A Cuba l’anno scorso hai realizzato un documentario sulla visita di Papa Francesco. Come hai trovato l’isola?
Si, il documentario si intitola “Papa Francesco, Cuba e Fidel” ed è andato in onda in occasione della scomparsa del Comandante unitamente all’ultima intervista che avevo fatto con lui. Devo dirti che in questi mesi mi hanno fatto proprio pena i soloni che si sono affrettati a scrivere affermando che il popolo cubano ha ceduto e che presto tornerà ad essere il parco giochi degli Stati Uniti. Non conoscono nulla di Cuba o sono in malafede. Un’isola dei Caraibi che ha resistito decenni si è seduta da pari a pari con la più grande potenza militare della storia. Un miracolo. Poi che dopo l’accordo, il bloqueo sia ancora in vigore, non spaventa certo il futuro di Cuba che resiste già da 55 anni. Nel mondo in cui viviamo, è fallito il capitalismo, è fallito il comunismo, ma Cuba è ancora lì.
Che insegnamento può trarre il Venezuela dalla storia del popolo cubano?
Resistere. Resistere alle ingiustizie del nostro tempo. Resistere ai piani delle oligarchie. Piani che sono banali e noti a tutti: privatizzazioni di massa, povertà diffusa, perdita di diritti, ricchezza per pochi. Il Venezuela deve resistere a tutto questo come ha fatto Cuba.
Quali obiettivi ti sei prefissato con quest'ultimo libro?

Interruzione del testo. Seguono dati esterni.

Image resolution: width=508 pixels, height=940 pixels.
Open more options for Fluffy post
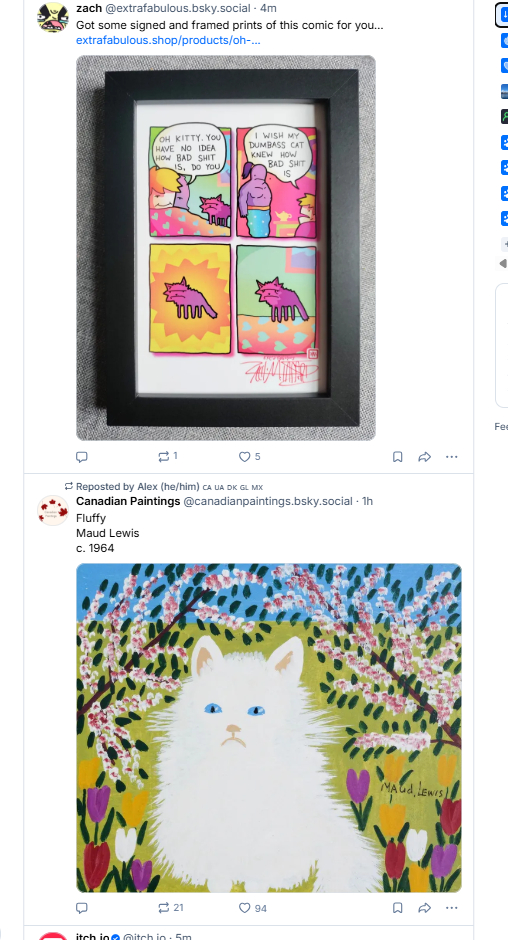pos(452,908)

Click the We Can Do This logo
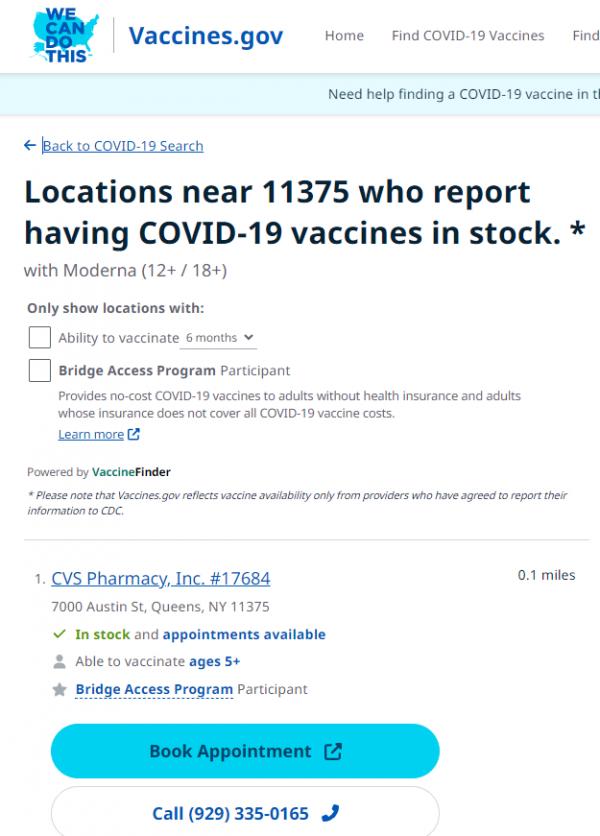pos(68,36)
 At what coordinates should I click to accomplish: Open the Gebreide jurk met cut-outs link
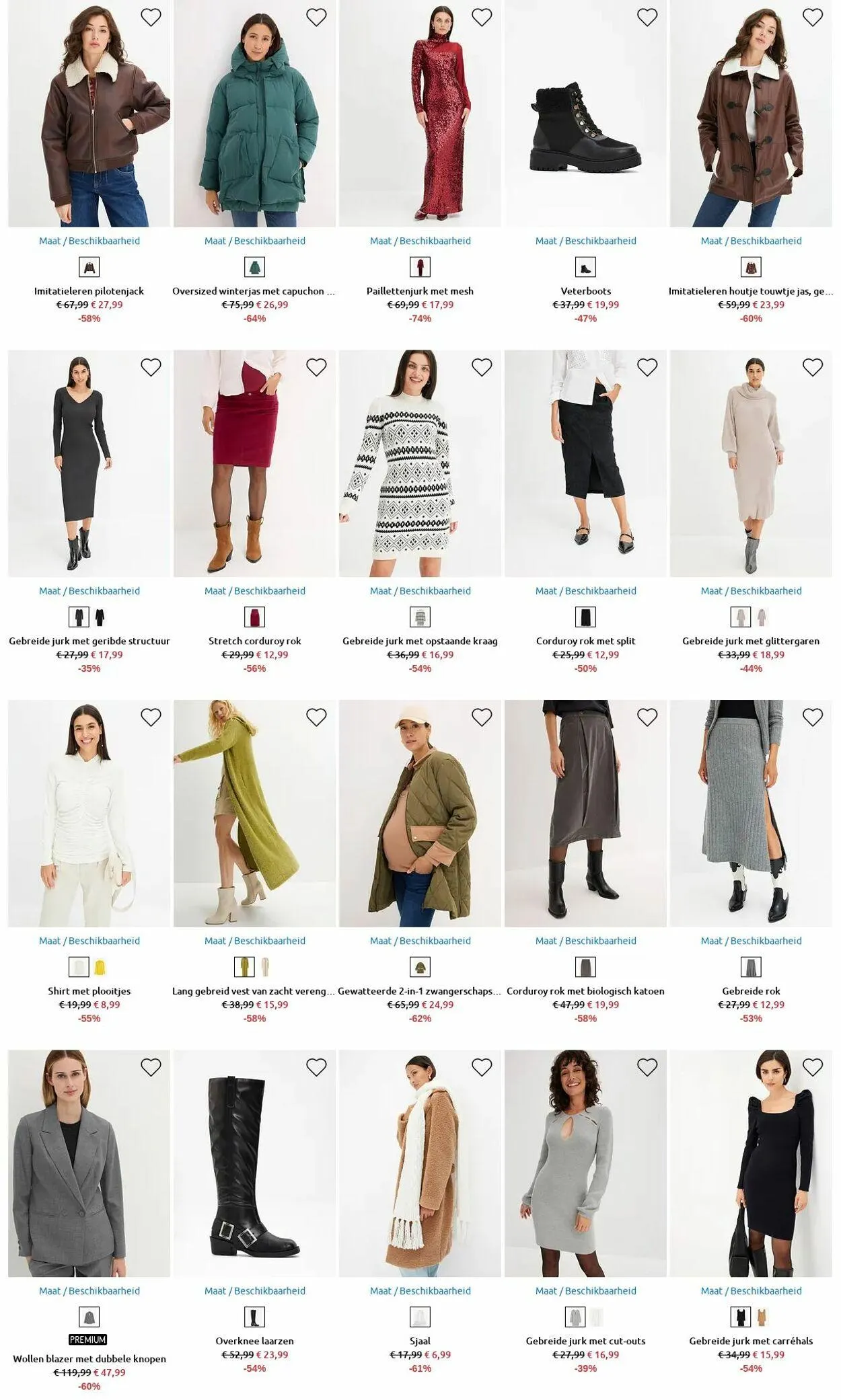tap(586, 1341)
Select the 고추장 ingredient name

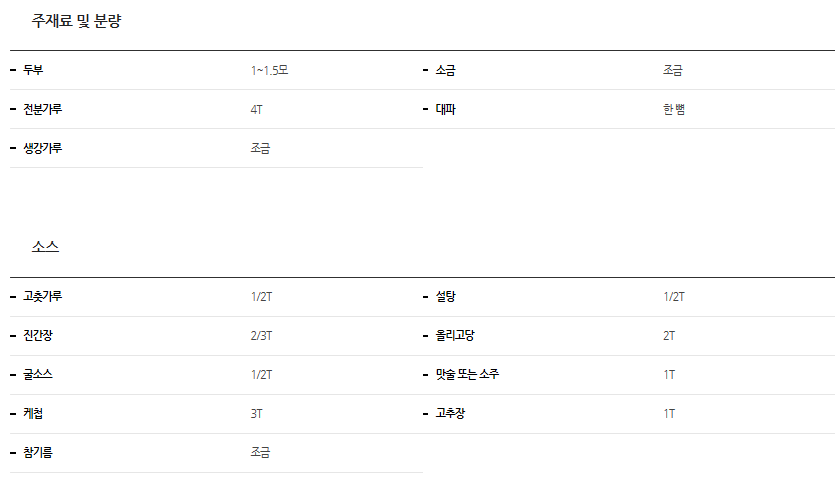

Tirare fuori da storie infami, italiane e internazionali, di ieri e di oggi, alcune verità ancora nascoste. Lo presenteremo il 19 maggio alla feria del libro a Torino insieme a Giuseppe de Marzo e con la testimonianza del giudice Felice Casson. Poi forse non ci crederanno lo stesso, ma iniziamo. Esiste una batteria di quelli che oggi vengono definiti “troll”, secondo me con origine negli Stati Uniti, che quando scrivi un articolo, magari smentendo le menzogne che vengono diffuse dai media, organizzano una campagna diffamatoria proprio contro di te. I periodi e le frasi utilizzate sono standard anche se gli argomenti sono diversi ed è incredibile. Personalmente l’ho potuto registrare quando in pochi anni ho scritto di Cuba, di Venezuela e… di Moggi. Quando ho toccato gli interessi di Moggi, ho sperimentato sulla mia pelle le stesse parole, le stesse offese che mi arrivavano per Cuba. Con le reti sociali tutto è più veloce e immediato. Sono Dei in terra ed è un golpe anche quello. L’opinione si forma attraverso il filtraggio di queste reti sociali. Per fortuna io resisto. Alle mie figlie cerco di installare il dubbio e loro mi ringraziano.
Infine, che eredità e quale messaggio speri di lasciare alle giovani generazioni attraverso questo libro?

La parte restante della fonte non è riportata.